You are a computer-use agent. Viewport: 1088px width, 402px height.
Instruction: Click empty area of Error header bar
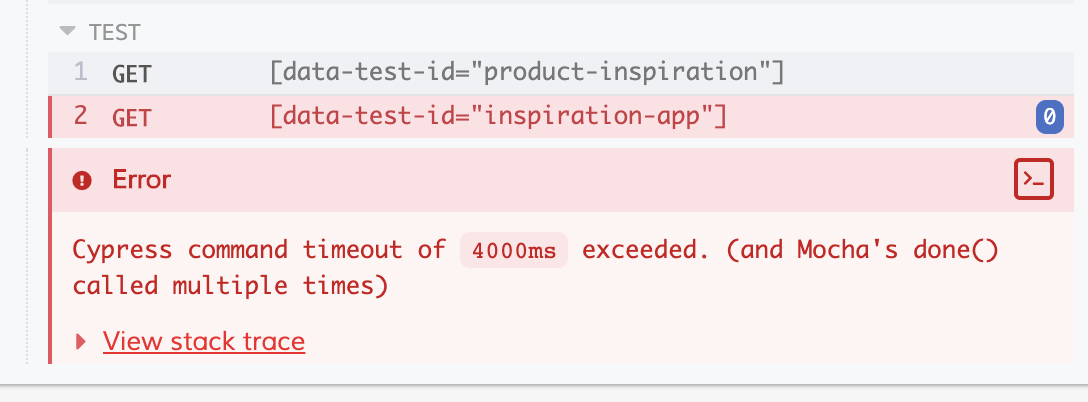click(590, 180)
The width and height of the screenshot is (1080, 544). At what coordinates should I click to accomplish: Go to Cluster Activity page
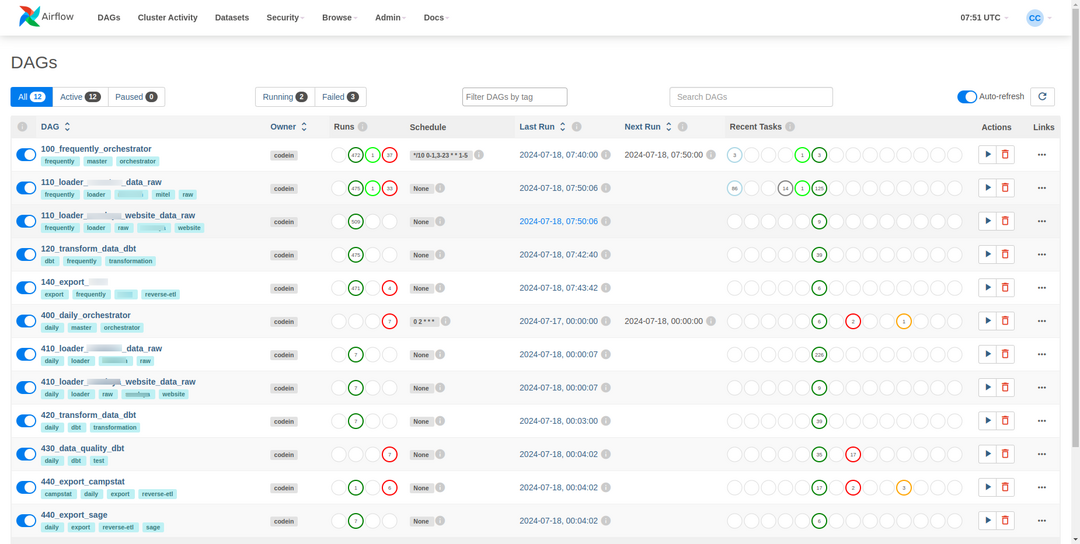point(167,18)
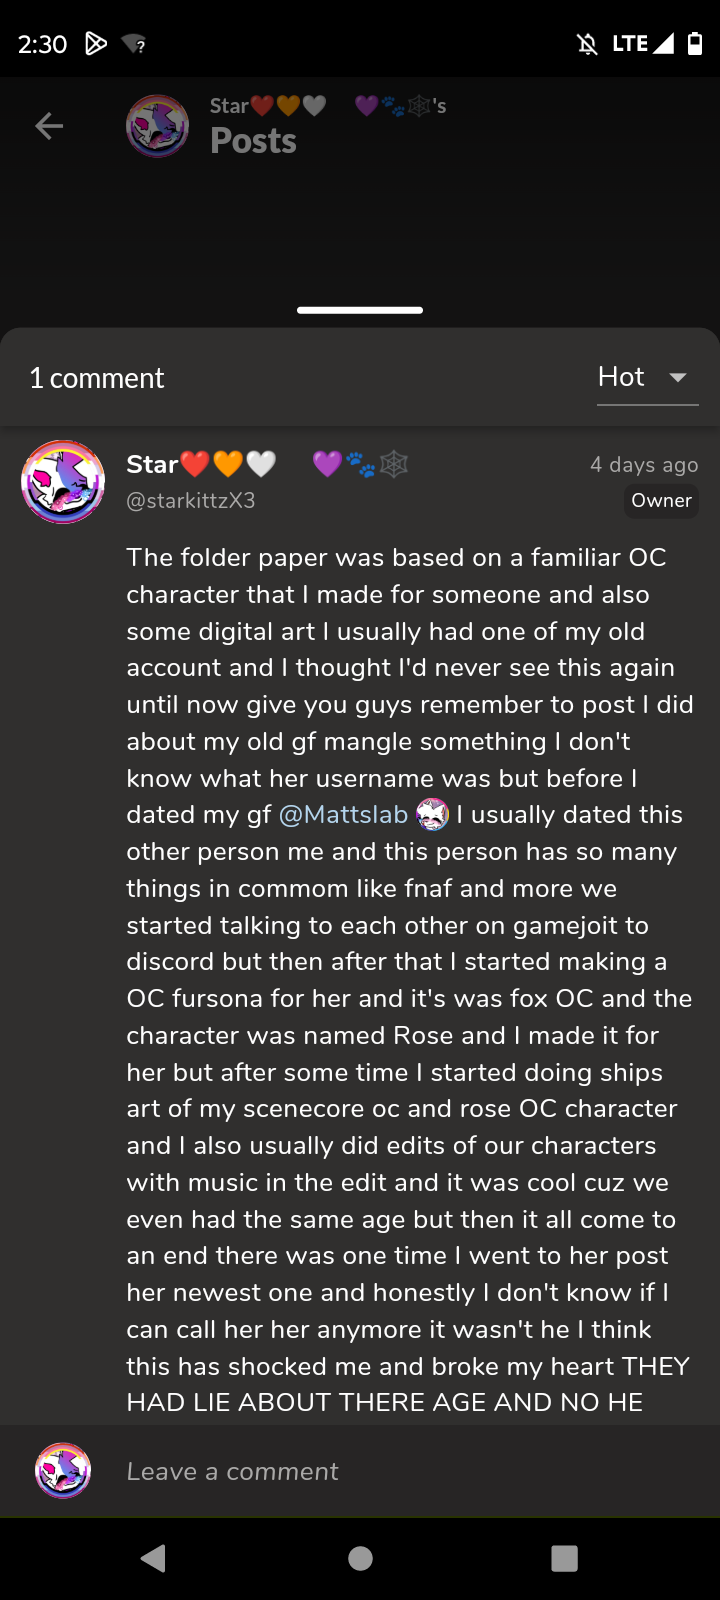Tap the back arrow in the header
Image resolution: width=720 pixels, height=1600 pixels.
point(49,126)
□ □ □ □ □ □ □
◆ **Task brief**:
Every line of the data above is to be set down word for word, with the pictures left out.

◆ **Expected answer**:
You are a computer-use agent. Viewport: 1088px width, 402px height.
Instruction: Click empty area of Error header bar
click(590, 180)
The width and height of the screenshot is (1080, 544). At what coordinates should I click to accomplish: Go to Cluster Activity page
point(167,18)
Tap the back arrow in the header
Image resolution: width=720 pixels, height=1600 pixels.
point(49,126)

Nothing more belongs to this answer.